Friday, January 22, 2016
And so, dear brothers and sisters, I plead with you to give your bodies to God because of all he has done for you. Let them be a living and holy sacrifice—the kind he will find acceptable. This is truly the way to worship him. Don’t copy the behavior and customs of this world, but let God transform you into a new person by changing the way you think. Then you will learn to know God’s will for you, which is good and pleasing and perfect. Because of the privilege and authority God has given me, I give each of you this warning: Don’t think you are better than you really are. Be honest in your evaluation of yourselves, measuring yourselves by the faith God has given us. Romans 12:1-3(NLT)
I have this political hang-up as a pastor; it goes back to the early days of my ministry. I was warned by a number of well-meaning folks that politics and pulpits don’t mix. When pushed I have a habit of wanting to push back. (Imagine that!)
Well, those folks were right to the degree that, as a pastor, you can’t get all flag-waving behind a certain candidate. I won’t do that in my role as pastor. However, in my role as pastor, I do have a responsibility to speak truth to power, and encourage others to do the same. That responsibility comes from the realization that the church is not the partner of government, nor the whipping boy of any nation; neither is the church to attempt to control government by gaining political favor or muscle.
Rather the church is to be the conscience of those who govern, reminding them that it is God who sets up or removes leaders. So, a pastor’s role is not to tell you for whom to cast your vote, but rather hold up to the light what God-pleasing government looks like.
I’m not exactly a CNN-junkie (well, not completely), but after watching some of the debates and the incessant news “coverage” of all the candidates, I can honestly say that I have not yet seen (from either side of the aisle) the kind of humility and integrity needed in the Oval Office.
Paul the Apostle encouraged all believers (especially leaders) to submit themselves to God with humility, learning to think appropriately of our own abilities, and not be arrogantly self-absorbed.
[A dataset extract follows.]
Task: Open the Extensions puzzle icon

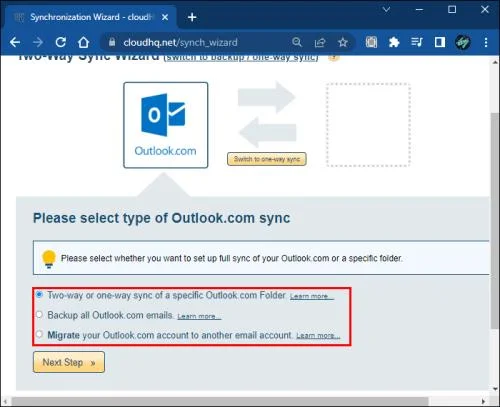Action: pyautogui.click(x=394, y=42)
I haven’t seen much of that in this current election cycle’s candidates!
Instead, I have heard a whole lot about “winning” – and that is what alarms me about the current state of candidacy for high office in this country. The office of President of the United States is not all about winning; it’s about leading with compassion and integrity.
It is culturally acceptable today to keep religion out of the mainstream of political discourse (except, of course if it would help you in the polls), but I cannot imagine you can divorce yourself entirely from bringing your faith to the table when it’s time to make a decision that affects the lives of millions of people.
And that IS the crunch – I truly believe we need to elect a leader who, when it comes to crunch time, will make a decision of integrity, with compassion and humility – I’m praying for a leader who will make decisions truly seeking God’s will, not just another “win”.
When you listen to what the candidates are saying, are you hearing compassion and integrity, with humility?